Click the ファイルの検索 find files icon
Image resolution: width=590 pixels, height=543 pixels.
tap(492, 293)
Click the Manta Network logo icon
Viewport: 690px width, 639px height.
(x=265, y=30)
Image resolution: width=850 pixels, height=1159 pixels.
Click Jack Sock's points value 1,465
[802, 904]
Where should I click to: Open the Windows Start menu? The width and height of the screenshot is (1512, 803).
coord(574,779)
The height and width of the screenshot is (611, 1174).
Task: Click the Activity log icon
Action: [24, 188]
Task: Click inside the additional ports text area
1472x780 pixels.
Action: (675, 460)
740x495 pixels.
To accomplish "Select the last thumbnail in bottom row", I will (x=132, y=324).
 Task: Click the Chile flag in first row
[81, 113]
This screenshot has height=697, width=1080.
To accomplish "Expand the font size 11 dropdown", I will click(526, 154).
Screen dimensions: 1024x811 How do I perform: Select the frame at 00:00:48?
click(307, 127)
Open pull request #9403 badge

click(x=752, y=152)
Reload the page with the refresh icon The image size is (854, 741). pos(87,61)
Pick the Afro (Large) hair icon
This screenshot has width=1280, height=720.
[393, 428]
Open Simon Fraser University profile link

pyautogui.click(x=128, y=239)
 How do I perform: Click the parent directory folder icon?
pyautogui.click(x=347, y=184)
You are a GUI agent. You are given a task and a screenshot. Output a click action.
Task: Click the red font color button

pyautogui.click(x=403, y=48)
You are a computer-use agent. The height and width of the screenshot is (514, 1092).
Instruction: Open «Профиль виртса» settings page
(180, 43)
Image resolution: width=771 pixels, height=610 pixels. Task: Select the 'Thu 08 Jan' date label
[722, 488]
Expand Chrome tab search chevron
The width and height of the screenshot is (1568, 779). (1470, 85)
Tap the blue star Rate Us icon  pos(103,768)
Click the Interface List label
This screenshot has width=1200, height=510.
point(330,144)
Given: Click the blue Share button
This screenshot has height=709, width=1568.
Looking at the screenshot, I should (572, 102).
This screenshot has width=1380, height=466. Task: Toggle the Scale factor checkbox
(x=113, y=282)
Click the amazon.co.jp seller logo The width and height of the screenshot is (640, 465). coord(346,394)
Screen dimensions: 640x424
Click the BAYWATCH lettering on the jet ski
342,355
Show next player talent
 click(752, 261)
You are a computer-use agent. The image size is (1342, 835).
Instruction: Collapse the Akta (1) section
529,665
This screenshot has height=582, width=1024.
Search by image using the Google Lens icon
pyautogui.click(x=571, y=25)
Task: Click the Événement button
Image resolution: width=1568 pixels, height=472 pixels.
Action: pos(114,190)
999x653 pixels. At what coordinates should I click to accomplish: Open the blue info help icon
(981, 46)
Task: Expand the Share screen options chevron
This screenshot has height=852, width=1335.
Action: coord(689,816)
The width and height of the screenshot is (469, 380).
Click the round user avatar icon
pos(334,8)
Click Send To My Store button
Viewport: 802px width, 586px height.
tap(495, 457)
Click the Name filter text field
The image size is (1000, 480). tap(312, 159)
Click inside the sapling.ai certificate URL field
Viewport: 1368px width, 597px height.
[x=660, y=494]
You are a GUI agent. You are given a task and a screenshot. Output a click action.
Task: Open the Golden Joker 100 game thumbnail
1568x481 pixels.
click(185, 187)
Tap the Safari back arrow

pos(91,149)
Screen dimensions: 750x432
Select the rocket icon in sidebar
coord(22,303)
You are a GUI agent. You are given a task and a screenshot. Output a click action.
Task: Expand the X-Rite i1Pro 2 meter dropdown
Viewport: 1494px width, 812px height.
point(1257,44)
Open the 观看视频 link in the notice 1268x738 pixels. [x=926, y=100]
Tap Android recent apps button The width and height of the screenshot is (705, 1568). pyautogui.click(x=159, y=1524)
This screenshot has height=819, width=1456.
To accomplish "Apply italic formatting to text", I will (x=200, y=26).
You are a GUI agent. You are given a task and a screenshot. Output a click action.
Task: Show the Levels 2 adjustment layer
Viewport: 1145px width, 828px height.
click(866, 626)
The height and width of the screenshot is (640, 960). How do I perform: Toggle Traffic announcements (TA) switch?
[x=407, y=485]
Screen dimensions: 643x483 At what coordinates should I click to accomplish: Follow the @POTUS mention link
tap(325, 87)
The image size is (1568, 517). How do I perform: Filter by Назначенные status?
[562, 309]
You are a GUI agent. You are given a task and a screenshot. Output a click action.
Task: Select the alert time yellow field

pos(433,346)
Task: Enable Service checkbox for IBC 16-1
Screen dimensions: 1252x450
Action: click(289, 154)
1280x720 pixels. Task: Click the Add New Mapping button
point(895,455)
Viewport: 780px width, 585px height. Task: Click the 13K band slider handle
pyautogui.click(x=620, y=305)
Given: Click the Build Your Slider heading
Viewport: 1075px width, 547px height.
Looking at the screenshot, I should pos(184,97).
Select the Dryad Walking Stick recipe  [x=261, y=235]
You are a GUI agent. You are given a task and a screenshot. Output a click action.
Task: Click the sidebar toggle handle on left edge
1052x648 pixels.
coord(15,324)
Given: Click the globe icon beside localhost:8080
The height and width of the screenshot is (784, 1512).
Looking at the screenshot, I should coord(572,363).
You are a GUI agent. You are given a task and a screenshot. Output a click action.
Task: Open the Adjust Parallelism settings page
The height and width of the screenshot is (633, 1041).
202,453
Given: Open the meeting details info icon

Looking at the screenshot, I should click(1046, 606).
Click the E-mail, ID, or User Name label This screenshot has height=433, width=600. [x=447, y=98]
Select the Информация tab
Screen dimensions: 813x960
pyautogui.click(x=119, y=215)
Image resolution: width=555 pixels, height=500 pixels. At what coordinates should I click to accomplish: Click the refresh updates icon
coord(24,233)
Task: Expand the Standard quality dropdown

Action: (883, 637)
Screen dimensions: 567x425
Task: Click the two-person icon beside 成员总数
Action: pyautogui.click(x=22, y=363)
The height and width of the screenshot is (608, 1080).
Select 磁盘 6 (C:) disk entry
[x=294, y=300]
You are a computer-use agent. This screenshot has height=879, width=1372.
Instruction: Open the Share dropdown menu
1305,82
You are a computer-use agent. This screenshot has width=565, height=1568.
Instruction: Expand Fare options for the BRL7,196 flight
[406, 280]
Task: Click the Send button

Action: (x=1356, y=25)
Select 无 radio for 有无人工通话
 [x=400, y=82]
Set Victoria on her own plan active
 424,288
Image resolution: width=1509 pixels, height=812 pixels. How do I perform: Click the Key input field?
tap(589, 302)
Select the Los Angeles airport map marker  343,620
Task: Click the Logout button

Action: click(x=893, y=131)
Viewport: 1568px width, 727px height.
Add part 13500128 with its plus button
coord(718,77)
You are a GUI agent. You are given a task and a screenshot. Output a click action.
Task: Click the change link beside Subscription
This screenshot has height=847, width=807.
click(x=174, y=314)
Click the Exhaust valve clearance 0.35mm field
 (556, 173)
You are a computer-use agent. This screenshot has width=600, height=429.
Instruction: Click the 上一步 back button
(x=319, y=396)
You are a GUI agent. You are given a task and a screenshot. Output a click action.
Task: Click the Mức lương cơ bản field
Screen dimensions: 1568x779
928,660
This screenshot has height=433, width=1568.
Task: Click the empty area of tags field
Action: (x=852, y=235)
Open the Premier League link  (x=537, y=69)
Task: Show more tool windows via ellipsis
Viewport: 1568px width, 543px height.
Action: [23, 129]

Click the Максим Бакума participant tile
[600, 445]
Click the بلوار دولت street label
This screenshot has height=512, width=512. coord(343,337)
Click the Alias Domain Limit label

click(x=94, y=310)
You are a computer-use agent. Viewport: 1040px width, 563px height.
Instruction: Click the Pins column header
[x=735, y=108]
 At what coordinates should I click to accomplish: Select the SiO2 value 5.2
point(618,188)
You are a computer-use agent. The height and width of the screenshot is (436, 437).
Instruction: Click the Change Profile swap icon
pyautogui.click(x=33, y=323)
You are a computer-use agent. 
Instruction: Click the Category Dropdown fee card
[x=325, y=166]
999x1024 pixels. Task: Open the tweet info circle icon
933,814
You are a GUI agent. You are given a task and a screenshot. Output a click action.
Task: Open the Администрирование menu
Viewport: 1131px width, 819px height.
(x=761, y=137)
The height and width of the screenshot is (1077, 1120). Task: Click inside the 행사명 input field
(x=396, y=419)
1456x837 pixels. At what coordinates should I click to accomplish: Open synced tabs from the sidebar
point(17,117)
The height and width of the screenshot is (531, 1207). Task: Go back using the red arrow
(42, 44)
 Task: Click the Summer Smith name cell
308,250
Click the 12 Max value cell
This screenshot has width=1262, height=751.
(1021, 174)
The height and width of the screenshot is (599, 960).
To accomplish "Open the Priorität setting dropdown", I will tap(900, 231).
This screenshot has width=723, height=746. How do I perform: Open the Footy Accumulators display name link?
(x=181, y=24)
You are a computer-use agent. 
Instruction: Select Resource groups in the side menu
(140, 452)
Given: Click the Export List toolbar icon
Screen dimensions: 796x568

+ + + + + + +

Using the entries above, extract exactly the span from the line with "Given: Click the Build Your Slider heading" to the line with "The height and width of the screenshot is (608, 1080).", both lines included; leave out everything else.

# WRITTEN REPLY:
Given: Click the Build Your Slider heading
Viewport: 1075px width, 547px height.
Looking at the screenshot, I should pos(184,97).
Select the Dryad Walking Stick recipe  [x=261, y=235]
You are a GUI agent. You are given a task and a screenshot. Output a click action.
Task: Click the sidebar toggle handle on left edge
1052x648 pixels.
coord(15,324)
Given: Click the globe icon beside localhost:8080
The height and width of the screenshot is (784, 1512).
Looking at the screenshot, I should coord(572,363).
You are a GUI agent. You are given a task and a screenshot. Output a click action.
Task: Open the Adjust Parallelism settings page
The height and width of the screenshot is (633, 1041).
202,453
Given: Open the meeting details info icon

Looking at the screenshot, I should click(1046, 606).
Click the E-mail, ID, or User Name label This screenshot has height=433, width=600. [x=447, y=98]
Select the Информация tab
Screen dimensions: 813x960
pyautogui.click(x=119, y=215)
Image resolution: width=555 pixels, height=500 pixels. At what coordinates should I click to accomplish: Click the refresh updates icon
coord(24,233)
Task: Expand the Standard quality dropdown

Action: (883, 637)
Screen dimensions: 567x425
Task: Click the two-person icon beside 成员总数
Action: pyautogui.click(x=22, y=363)
The height and width of the screenshot is (608, 1080).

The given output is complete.